**Objective A:**
From the rows below, reproduce word for word the lines starting at the one containing "Describe the element at coordinates (76, 546)" and ending at the one containing "In order to click on private".

**Quoted text:**
Originally published at: https://developer.nvidia.com/blog/end-to-end-ai-for-nvidia-based-pcs-cuda-and-tensorrt-execution-providers-in-onnx-runtime/
This post is the fourth in a series about optimizing end-to-end AI. The last post described the higher-level idea behind ONNX and ONNX Runtime. As explained in the previous post in the End-to-End AI for NVIDIA-Based PCs series, there are multiple execution providers (EPs) in ONNX Runtime that enable the use of hardware-specific features or optimizations…
Thanks for the great blog post. Assuming a previously generated TRT engine, will ONNX with a TensorRT EP achieve the same runtime performance as running the engine directly through TensorRT APIs? In other words, is there any performance penalty to use TensorRT through ONNX runtime?
If your engine is not split up by ONNX Runtime the performance should be the same. Essentially if an ONNX file is not able to compile to a single engine ONNXRuntime will slice up the network and fallback to CUDA Execution provider for unsupported ops.

**Records provided:**

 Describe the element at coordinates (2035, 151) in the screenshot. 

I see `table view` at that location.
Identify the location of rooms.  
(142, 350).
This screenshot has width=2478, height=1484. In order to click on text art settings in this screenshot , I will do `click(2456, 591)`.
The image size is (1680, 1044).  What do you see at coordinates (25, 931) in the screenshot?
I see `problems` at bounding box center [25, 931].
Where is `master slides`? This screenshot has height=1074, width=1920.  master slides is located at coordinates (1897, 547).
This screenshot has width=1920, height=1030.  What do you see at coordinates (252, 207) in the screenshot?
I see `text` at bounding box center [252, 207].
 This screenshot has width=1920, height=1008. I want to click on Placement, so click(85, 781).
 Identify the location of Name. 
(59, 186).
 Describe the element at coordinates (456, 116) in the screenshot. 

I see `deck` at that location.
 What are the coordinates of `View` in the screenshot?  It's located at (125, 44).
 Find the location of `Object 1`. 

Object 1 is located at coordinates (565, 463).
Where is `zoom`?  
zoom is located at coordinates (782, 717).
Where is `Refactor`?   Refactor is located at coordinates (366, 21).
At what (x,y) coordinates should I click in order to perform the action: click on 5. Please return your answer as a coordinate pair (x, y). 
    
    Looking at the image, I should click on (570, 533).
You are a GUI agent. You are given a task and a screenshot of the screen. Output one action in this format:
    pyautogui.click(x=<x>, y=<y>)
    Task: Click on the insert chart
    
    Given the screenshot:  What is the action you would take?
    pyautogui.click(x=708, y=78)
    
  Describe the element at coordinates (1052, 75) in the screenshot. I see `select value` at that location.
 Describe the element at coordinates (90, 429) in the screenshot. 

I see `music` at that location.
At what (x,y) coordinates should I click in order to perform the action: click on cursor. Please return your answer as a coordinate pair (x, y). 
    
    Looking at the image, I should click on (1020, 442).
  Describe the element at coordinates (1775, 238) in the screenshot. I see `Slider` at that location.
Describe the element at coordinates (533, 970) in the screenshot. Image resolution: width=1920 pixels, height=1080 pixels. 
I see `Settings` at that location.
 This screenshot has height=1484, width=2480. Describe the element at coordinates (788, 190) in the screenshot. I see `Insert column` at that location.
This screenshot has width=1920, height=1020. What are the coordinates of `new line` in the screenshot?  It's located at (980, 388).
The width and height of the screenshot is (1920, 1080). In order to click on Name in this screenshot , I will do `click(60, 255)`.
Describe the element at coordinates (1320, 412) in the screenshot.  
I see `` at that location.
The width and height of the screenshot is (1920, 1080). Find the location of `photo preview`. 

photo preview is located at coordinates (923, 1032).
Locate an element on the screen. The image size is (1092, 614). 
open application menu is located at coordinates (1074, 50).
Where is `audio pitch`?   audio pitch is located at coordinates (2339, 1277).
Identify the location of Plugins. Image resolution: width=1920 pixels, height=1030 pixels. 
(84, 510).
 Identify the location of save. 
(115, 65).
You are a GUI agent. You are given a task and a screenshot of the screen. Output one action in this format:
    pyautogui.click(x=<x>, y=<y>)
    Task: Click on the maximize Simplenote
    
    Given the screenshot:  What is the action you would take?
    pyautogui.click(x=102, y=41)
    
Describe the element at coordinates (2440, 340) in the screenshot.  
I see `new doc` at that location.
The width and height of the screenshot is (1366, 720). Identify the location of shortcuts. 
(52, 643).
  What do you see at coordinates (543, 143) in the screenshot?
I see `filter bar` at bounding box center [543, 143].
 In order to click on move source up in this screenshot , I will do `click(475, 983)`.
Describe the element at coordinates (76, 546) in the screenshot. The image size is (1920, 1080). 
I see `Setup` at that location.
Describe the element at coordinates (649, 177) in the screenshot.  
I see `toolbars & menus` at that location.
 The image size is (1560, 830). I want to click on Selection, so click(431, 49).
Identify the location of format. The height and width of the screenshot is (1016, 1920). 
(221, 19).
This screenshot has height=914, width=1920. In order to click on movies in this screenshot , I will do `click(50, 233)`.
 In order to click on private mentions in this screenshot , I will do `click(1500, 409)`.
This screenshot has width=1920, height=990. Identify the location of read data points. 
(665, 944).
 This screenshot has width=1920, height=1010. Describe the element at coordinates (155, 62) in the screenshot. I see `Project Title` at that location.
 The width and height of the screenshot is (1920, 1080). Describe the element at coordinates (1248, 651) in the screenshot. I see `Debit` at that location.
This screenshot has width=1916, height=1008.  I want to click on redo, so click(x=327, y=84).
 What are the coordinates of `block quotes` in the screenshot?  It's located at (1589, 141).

**Objective B:**
Extend the forum thread above about the CUDA and TensorRT execution providers in ONNX Runtime, picking up right after its last post.

**Task answer A:**
Describe the element at coordinates (76, 546) in the screenshot. The image size is (1920, 1080). 
I see `Setup` at that location.
Describe the element at coordinates (649, 177) in the screenshot.  
I see `toolbars & menus` at that location.
 The image size is (1560, 830). I want to click on Selection, so click(431, 49).
Identify the location of format. The height and width of the screenshot is (1016, 1920). 
(221, 19).
This screenshot has height=914, width=1920. In order to click on movies in this screenshot , I will do `click(50, 233)`.
 In order to click on private mentions in this screenshot , I will do `click(1500, 409)`.

**Task answer B:**
There are a few things to watch out for:
- TensoRRT in ONNX Runtime is not async by default- meaning you will waste valuable CPU time:
- https://github.com/microsoft/onnxruntime/pull/14088 this shows the difference
- ProViz-AI-Samples/NVIDIAInference.cpp at master · NVIDIA/ProViz-AI-Samples · GitHub this enables async execution as shown in the pull request above
- How do you provide data to TensorRT ? You want to ensure that PCI traffic and running the execution is overlapped by using cuda streams and cuda events. This is in my opinion a little more natural with pure TRT but is certainly possible and demonstrated with ONNX Runtime and demonstrated here: ProViz-AI-Samples/cuda_sample.cpp at master · NVIDIA/ProViz-AI-Samples · GitHub
Thanks for the very important blog.
The provided information is very usefully and clear.
In addition to @mirzadeh question and @maximilianm answer, I am interesting to know if there is way to get a kind of report by the OnnxRuntime which specify the following:
- Number of subgraphs
- Which execution provider is used by each subgraph\layer in case I set both TRT\CUDA EPs and ther is an unsupported operator for example NonZero (for old TRT version)
My question based on the TensorRT native APIs that based on the right usage I can get this kind of information.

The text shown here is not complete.